Some differences between the database and TMDQ:
- The database has specific fixed collation as defined by the database schema. This affects all string comparisons, such as ordering or case sensitivity in equality. Solr uses Java localised collation and supports more advanced ordering and multi-lingual fields. The two engines can produce different results for lexical comparison, case sensitivity, ordering, or when using mltext properties.
- The database results include hidden nodes. You can exclude them in the query. The Solr index results will never include hidden nodes and respects the index control aspect.

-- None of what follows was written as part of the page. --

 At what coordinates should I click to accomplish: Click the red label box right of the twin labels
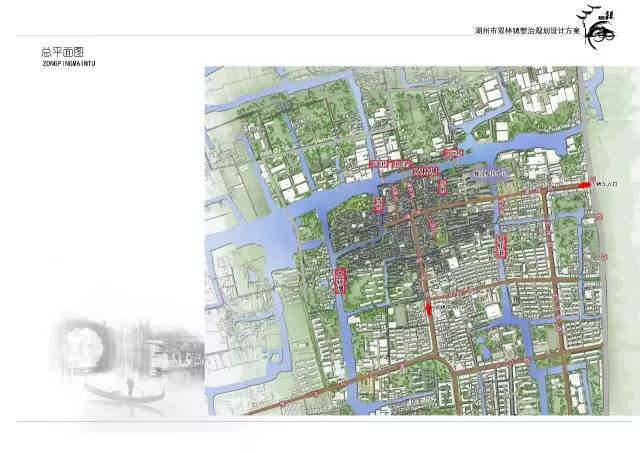(x=426, y=171)
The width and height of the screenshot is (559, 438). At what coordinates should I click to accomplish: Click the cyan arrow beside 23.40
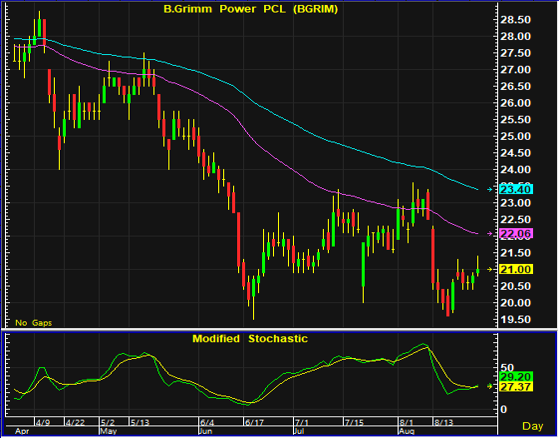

- The database post filters the results to apply permissions. As a result, no total count can be provided and large result sets are not well supported. This also affects paging behaviour. Permission evaluation is truncated by time or number of evaluations. TMDQ is not intended to scale to more than 10s of thousands of nodes. It will not perform well for users who can read one node in a million. It cannot and will not tell you how many results matched the query. To do this could require an inordinate number of permission checks. It does enough to give you the page requested. The Solr index can apply permissions at query and facet time to billions of nodes. For the same reason, do not expect any aggregation support in TMDQ.
- CONTAINS() support is complicated. The pure CMIS part of the query and CONTAINS() part are melded together into a single abstract query representation. By default, in CMIS the CONTAINS() expression implies full text search, so the queries will go to the Solr index.
- The database does not score. It will return results in some order that depends on the query plan, unless you ask for specific ordering. A three part OR query, where some documents match more than one constraint, is treated as equal. For Solr index queries, the more parts of an OR match, the higher is the score. The docs that match more optional parts of the query will come higher up.
- Queries from Share will not use TMDQ as they will most likely have a full text part to the query and ask for facets.